[Dataset records]
(begin)
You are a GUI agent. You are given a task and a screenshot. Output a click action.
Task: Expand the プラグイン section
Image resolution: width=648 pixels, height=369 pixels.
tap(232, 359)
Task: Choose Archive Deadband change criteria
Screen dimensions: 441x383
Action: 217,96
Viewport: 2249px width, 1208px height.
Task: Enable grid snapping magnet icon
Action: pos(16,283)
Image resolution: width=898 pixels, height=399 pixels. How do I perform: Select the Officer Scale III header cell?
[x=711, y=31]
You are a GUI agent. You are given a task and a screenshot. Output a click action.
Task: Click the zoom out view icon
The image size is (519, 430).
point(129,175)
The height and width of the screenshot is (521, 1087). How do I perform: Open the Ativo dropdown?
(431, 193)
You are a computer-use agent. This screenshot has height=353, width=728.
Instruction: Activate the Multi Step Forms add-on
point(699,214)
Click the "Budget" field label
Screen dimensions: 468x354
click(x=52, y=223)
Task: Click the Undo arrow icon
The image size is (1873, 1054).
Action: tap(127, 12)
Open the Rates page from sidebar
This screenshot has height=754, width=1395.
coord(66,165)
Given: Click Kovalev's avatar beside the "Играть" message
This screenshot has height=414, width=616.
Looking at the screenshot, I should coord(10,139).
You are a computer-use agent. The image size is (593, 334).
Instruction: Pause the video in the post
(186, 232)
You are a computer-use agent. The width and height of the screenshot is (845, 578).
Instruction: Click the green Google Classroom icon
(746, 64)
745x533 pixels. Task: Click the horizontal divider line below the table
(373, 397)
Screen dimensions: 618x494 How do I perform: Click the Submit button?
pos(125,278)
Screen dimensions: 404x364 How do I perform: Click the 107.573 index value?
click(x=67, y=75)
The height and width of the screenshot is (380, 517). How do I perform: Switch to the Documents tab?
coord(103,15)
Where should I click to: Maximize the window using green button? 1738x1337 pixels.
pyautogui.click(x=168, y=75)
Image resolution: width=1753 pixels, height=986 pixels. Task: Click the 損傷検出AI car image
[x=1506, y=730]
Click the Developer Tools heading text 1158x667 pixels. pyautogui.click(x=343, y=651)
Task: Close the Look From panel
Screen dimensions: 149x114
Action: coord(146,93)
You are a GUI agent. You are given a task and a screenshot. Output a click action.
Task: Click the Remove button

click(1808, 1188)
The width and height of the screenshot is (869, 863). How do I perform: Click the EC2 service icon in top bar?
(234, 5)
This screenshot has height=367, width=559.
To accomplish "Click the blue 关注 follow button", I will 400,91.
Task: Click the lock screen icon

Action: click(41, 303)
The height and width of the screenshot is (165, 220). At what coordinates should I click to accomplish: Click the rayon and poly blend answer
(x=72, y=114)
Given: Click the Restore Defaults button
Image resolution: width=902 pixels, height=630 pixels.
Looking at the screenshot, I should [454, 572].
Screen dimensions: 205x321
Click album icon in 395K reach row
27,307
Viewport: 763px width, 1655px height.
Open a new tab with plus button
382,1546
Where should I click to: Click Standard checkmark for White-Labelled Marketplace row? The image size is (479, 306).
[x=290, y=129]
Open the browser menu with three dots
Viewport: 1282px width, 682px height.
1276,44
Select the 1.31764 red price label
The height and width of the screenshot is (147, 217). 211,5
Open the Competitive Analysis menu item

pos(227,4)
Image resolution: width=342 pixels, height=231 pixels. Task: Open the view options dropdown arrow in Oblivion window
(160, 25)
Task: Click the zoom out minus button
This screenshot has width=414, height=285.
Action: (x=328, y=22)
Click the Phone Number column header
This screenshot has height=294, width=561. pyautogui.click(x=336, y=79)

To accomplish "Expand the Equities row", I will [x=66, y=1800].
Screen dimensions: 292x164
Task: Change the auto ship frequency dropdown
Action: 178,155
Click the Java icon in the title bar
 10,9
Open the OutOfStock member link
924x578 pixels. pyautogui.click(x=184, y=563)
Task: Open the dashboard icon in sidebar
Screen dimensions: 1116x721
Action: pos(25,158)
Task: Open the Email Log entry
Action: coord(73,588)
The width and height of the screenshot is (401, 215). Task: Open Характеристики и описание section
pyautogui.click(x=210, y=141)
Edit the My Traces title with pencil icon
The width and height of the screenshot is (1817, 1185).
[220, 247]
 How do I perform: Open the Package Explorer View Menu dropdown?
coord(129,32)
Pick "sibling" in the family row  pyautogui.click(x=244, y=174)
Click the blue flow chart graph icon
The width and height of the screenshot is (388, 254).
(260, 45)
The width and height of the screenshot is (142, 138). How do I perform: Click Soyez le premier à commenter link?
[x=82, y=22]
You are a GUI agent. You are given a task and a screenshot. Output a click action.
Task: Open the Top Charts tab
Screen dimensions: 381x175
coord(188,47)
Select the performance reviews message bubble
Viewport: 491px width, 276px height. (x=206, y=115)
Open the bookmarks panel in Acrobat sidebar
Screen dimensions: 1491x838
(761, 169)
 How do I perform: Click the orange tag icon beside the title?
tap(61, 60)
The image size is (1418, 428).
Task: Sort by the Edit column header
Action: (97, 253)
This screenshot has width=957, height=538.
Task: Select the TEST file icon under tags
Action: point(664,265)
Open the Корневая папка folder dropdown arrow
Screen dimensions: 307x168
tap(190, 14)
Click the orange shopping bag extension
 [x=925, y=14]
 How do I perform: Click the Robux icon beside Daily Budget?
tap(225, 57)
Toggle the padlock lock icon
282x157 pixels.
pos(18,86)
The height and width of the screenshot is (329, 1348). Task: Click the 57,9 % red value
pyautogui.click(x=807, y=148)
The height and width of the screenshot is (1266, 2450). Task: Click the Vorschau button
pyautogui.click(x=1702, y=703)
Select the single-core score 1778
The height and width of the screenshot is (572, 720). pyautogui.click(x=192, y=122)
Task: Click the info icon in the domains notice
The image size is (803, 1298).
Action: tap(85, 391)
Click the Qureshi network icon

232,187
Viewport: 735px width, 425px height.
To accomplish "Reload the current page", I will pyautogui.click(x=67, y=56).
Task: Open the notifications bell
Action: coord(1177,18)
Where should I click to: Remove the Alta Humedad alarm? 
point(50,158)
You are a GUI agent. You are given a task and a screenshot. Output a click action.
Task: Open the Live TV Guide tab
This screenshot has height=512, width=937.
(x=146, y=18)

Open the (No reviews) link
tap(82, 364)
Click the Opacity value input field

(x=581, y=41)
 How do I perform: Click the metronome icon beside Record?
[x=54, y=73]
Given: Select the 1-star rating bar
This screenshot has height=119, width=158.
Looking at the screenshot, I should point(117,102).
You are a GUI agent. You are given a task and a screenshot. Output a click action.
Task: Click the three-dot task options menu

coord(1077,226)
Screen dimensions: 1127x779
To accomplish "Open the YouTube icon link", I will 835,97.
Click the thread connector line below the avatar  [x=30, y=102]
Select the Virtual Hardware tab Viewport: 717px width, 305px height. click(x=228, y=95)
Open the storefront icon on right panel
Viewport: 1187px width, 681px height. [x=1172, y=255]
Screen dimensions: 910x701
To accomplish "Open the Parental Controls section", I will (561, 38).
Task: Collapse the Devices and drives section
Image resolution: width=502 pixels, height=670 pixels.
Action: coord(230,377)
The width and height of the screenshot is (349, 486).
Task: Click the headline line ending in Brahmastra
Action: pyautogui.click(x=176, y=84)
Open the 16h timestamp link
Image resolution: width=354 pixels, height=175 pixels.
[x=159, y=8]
(end)
• **Your instructions**:
Transcribe the rows exactly as they appear, from the start of the rows through the line containing "pyautogui.click(x=168, y=75)", inclusive.

• **Solution to this exercise**:
You are a GUI agent. You are given a task and a screenshot. Output a click action.
Task: Expand the プラグイン section
Image resolution: width=648 pixels, height=369 pixels.
tap(232, 359)
Task: Choose Archive Deadband change criteria
Screen dimensions: 441x383
Action: 217,96
Viewport: 2249px width, 1208px height.
Task: Enable grid snapping magnet icon
Action: pos(16,283)
Image resolution: width=898 pixels, height=399 pixels. How do I perform: Select the Officer Scale III header cell?
[x=711, y=31]
You are a GUI agent. You are given a task and a screenshot. Output a click action.
Task: Click the zoom out view icon
The image size is (519, 430).
point(129,175)
The height and width of the screenshot is (521, 1087). How do I perform: Open the Ativo dropdown?
(431, 193)
You are a computer-use agent. This screenshot has height=353, width=728.
Instruction: Activate the Multi Step Forms add-on
point(699,214)
Click the "Budget" field label
Screen dimensions: 468x354
click(x=52, y=223)
Task: Click the Undo arrow icon
The image size is (1873, 1054).
Action: tap(127, 12)
Open the Rates page from sidebar
This screenshot has height=754, width=1395.
coord(66,165)
Given: Click Kovalev's avatar beside the "Играть" message
This screenshot has height=414, width=616.
Looking at the screenshot, I should coord(10,139).
You are a computer-use agent. The image size is (593, 334).
Instruction: Pause the video in the post
(186, 232)
You are a computer-use agent. The width and height of the screenshot is (845, 578).
Instruction: Click the green Google Classroom icon
(746, 64)
745x533 pixels. Task: Click the horizontal divider line below the table
(373, 397)
Screen dimensions: 618x494 How do I perform: Click the Submit button?
pos(125,278)
Screen dimensions: 404x364 How do I perform: Click the 107.573 index value?
click(x=67, y=75)
The height and width of the screenshot is (380, 517). How do I perform: Switch to the Documents tab?
coord(103,15)
Where should I click to: Maximize the window using green button? 1738x1337 pixels.
pyautogui.click(x=168, y=75)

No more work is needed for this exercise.